Recommendation Flow
Step 1: Re-measure TLS overhead in isolation (2 hours)
# Revert Slab Registry (Step 2), keep SlabTag removal (Step 1)
git diff HEAD~1 hakmem_tiny.c # Review Step 2 changes
git revert <commit-hash> # Revert Step 2 only
# Re-run benchmarks
make bench_allocators_hakmem
./bench_allocators_hakmem
# Expected result:
# - If overhead drops to <10%: TLS is OK, problem was Slab Registry
# - If overhead remains ~40%: TLS itself is the problem
Decision:
- If overhead < 10% → Keep TLS, skip Step 2 (Slab Registry)
- If overhead > 20% → Proceed to Step 2 (multi-threaded validation)
Step 2: Multi-threaded validation (3-5 hours)
# Phase 6.13: mimalloc-bench integration
cd /tmp
git clone https://github.com/daanx/mimalloc-bench.git
cd mimalloc-bench
./build-all.sh
# Build hakmem.so
cd /home/tomoaki/git/hakorune-selfhost/apps/experiments/hakmem-poc
make shared
# Run multi-threaded benchmarks
cd /tmp/mimalloc-bench
LD_PRELOAD=/path/to/libhakmem.so ./out/bench/larson/larson 4 1000 10000
LD_PRELOAD=/path/to/libhakmem.so ./out/bench/larson/larson 16 1000 10000
Decision:
- If 4-thread benefit > 20% → ✅ KEEP TLS (Scenario A)
- If 4-thread benefit 10-20% → ⚠️ CONDITIONAL TLS (Scenario B)
- If 4-thread benefit < 10% → ❌ REVERT TLS (Scenario C)
Step 3: Implementation choice
✅ Scenario A: Keep TLS (expected)
// No changes needed
// Continue to Phase 6.14 (expand benchmarks)
⚠️ Scenario B: Conditional TLS
// Add compile-time flag
// hakmem.h:
#ifdef HAKMEM_MULTITHREAD
#define TLS_CACHE_ENABLED 1
#else
#define TLS_CACHE_ENABLED 0
#endif
// hakmem_tiny.c:
#if TLS_CACHE_ENABLED
__thread struct tls_cache_t tls_cache;
#endif
void* hak_tiny_alloc(size_t size) {
#if TLS_CACHE_ENABLED
// TLS fast path
void* ptr = tls_cache_lookup(size);
if (ptr) return ptr;
#endif
// Slow path (always available)
return hak_tiny_alloc_slow(size);
}
Usage:
# Single-threaded builds
make CFLAGS="-DHAKMEM_MULTITHREAD=0"
# Multi-threaded builds
make CFLAGS="-DHAKMEM_MULTITHREAD=1"
❌ Scenario C: Revert TLS
# Revert Phase 6.12.1 Step 2 completely
git revert <commit-hash>
# Continue to Phase 6.16 (fix Tiny Pool via Option B)
Expected Outcome
Most Likely: Scenario A (Keep TLS)
Evidence:
- TLS is standard practice in mimalloc/jemalloc/tcmalloc
- Multi-threaded workloads are common (web servers, databases)
- Single-threaded overhead is expected (20-40 cycles)
- The 9,000-cycle regression is likely due to Slab Registry, not TLS
Next steps:
- Re-measure TLS in isolation (confirm <10% overhead)
- Run mimalloc-bench (validate >20% multi-threaded benefit)

> _PROBLEMS AND TASKS_:
(a) Retype the part of the recommendation flow that begins at the words "- Single-threaded overhead" and stops after "(confirm <10% overhead)".
(b) Which scenario does the recommendation flow name as the most likely outcome?

> _SUPPLIED MATERIAL_:

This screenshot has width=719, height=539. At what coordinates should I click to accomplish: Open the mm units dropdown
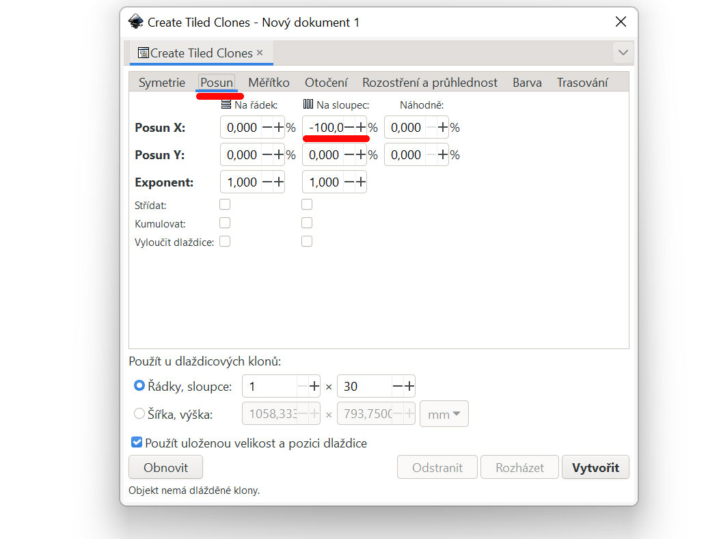(x=444, y=414)
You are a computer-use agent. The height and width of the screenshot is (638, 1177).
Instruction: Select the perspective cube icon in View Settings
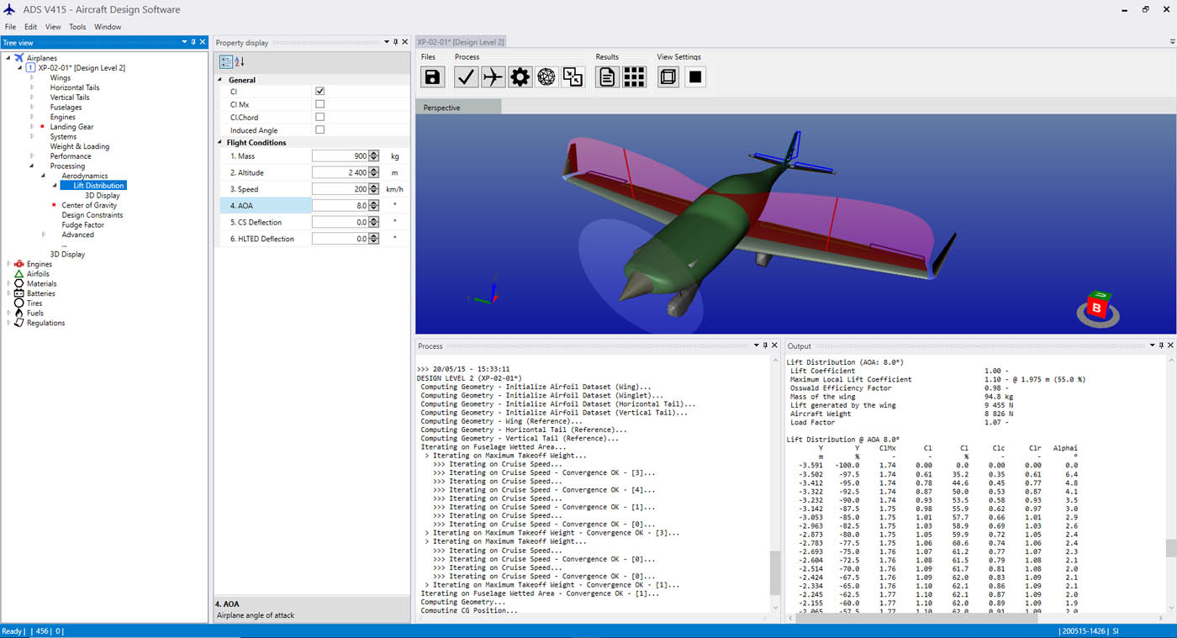[668, 76]
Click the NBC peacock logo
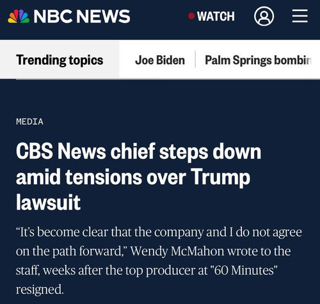 (x=19, y=16)
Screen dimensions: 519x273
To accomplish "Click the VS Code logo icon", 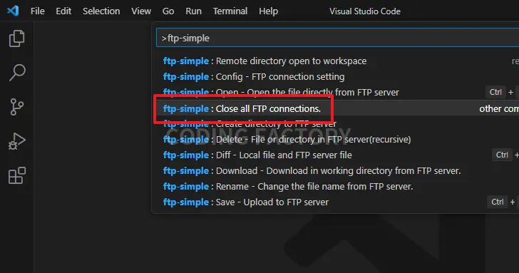I will (x=13, y=11).
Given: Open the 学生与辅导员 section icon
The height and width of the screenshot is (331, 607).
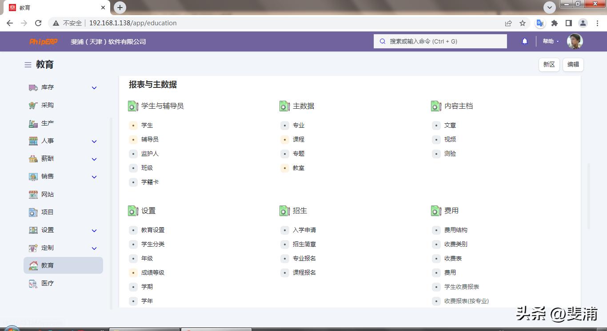Looking at the screenshot, I should (x=133, y=106).
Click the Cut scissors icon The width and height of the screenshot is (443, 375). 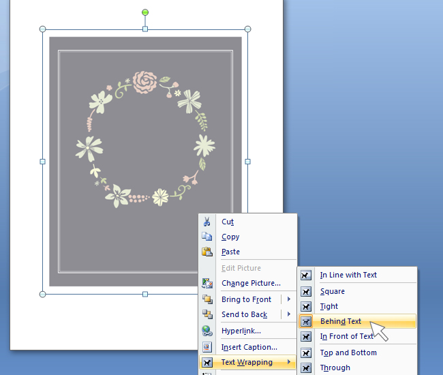click(x=207, y=222)
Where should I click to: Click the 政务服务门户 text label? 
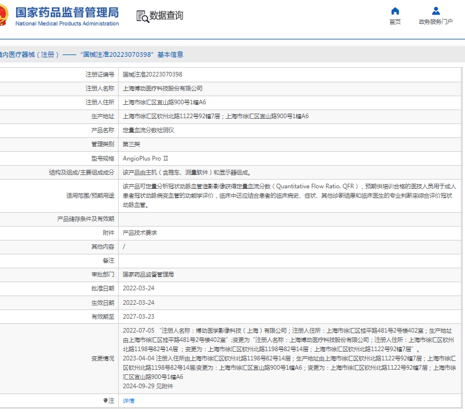435,22
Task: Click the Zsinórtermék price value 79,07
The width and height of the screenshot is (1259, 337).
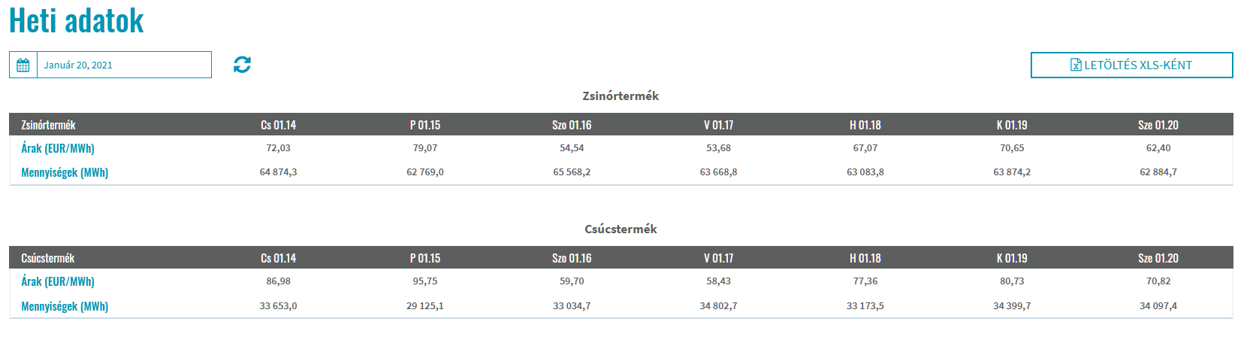Action: (425, 148)
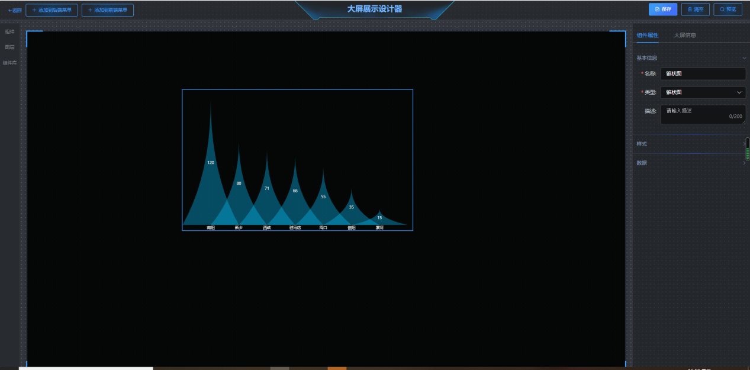
Task: Open preview with 预览 button
Action: [x=728, y=9]
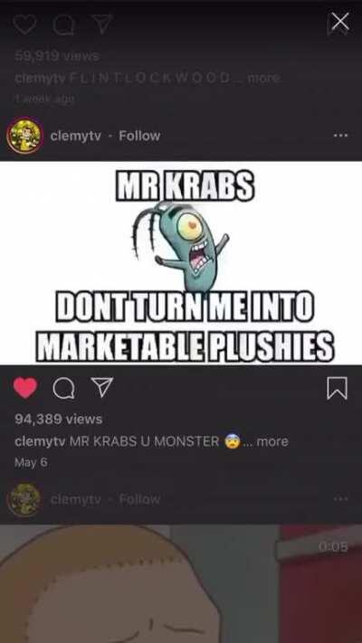Open comments on the Mr Krabs post

(63, 388)
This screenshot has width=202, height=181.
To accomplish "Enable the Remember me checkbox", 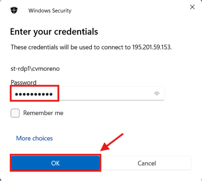I will 15,113.
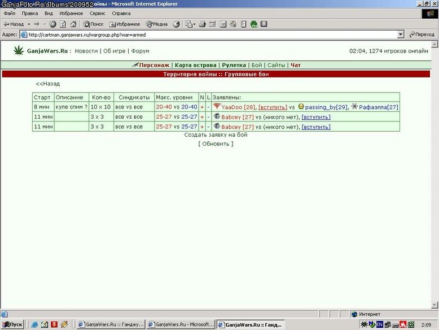Open the Избранное menu in menu bar

coord(71,13)
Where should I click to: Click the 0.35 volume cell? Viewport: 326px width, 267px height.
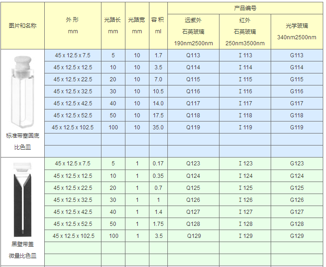[x=158, y=176]
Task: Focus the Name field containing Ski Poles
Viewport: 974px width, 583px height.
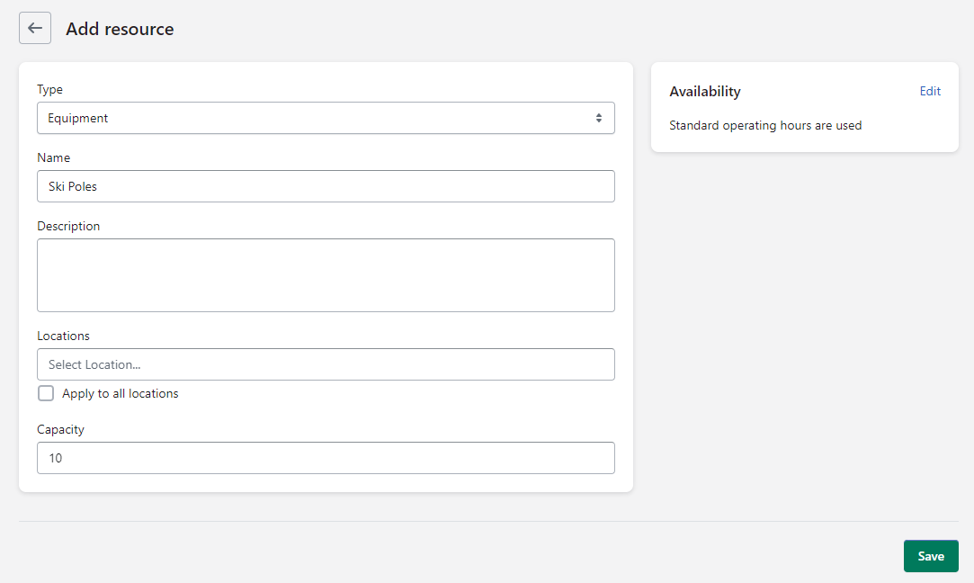Action: (326, 186)
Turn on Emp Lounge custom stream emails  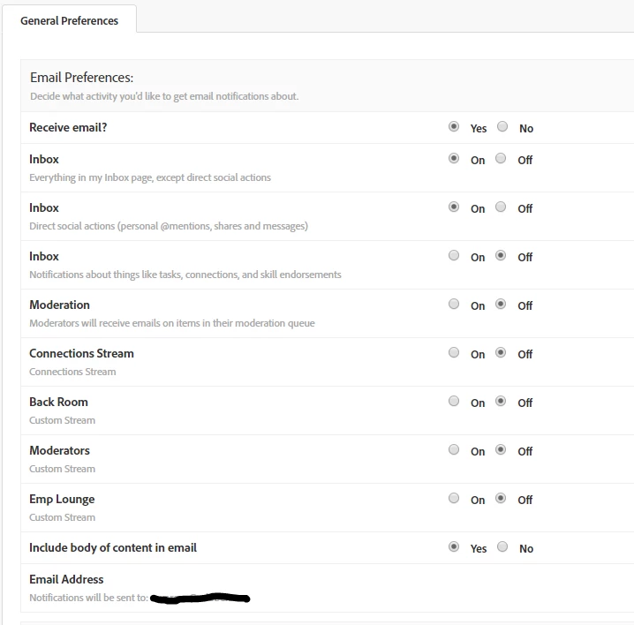[x=454, y=498]
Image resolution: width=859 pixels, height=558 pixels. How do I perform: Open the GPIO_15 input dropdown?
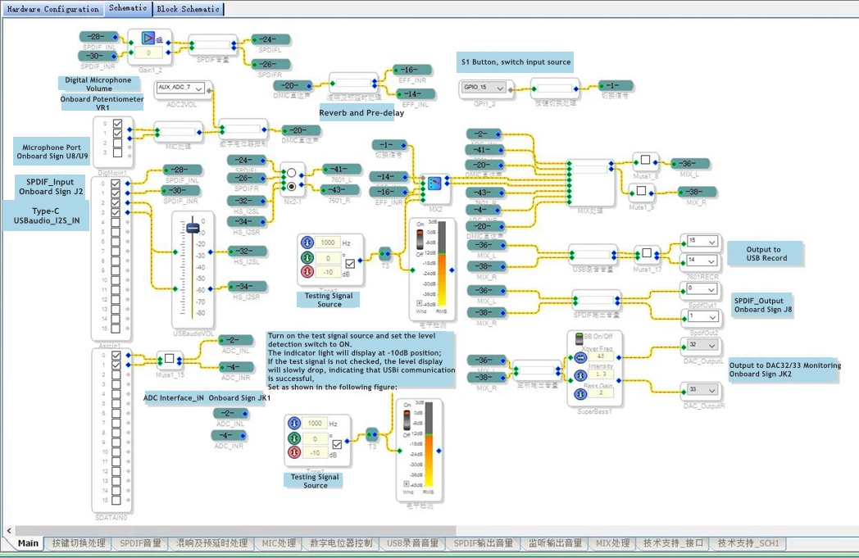pos(499,88)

> _ANSWERS PROVIDED_:
(a)
- Single-threaded overhead is expected (20-40 cycles)
- The 9,000-cycle regression is likely due to Slab Registry, not TLS
Next steps:
- Re-measure TLS in isolation (confirm <10% overhead)

(b) Scenario A, which keeps TLS.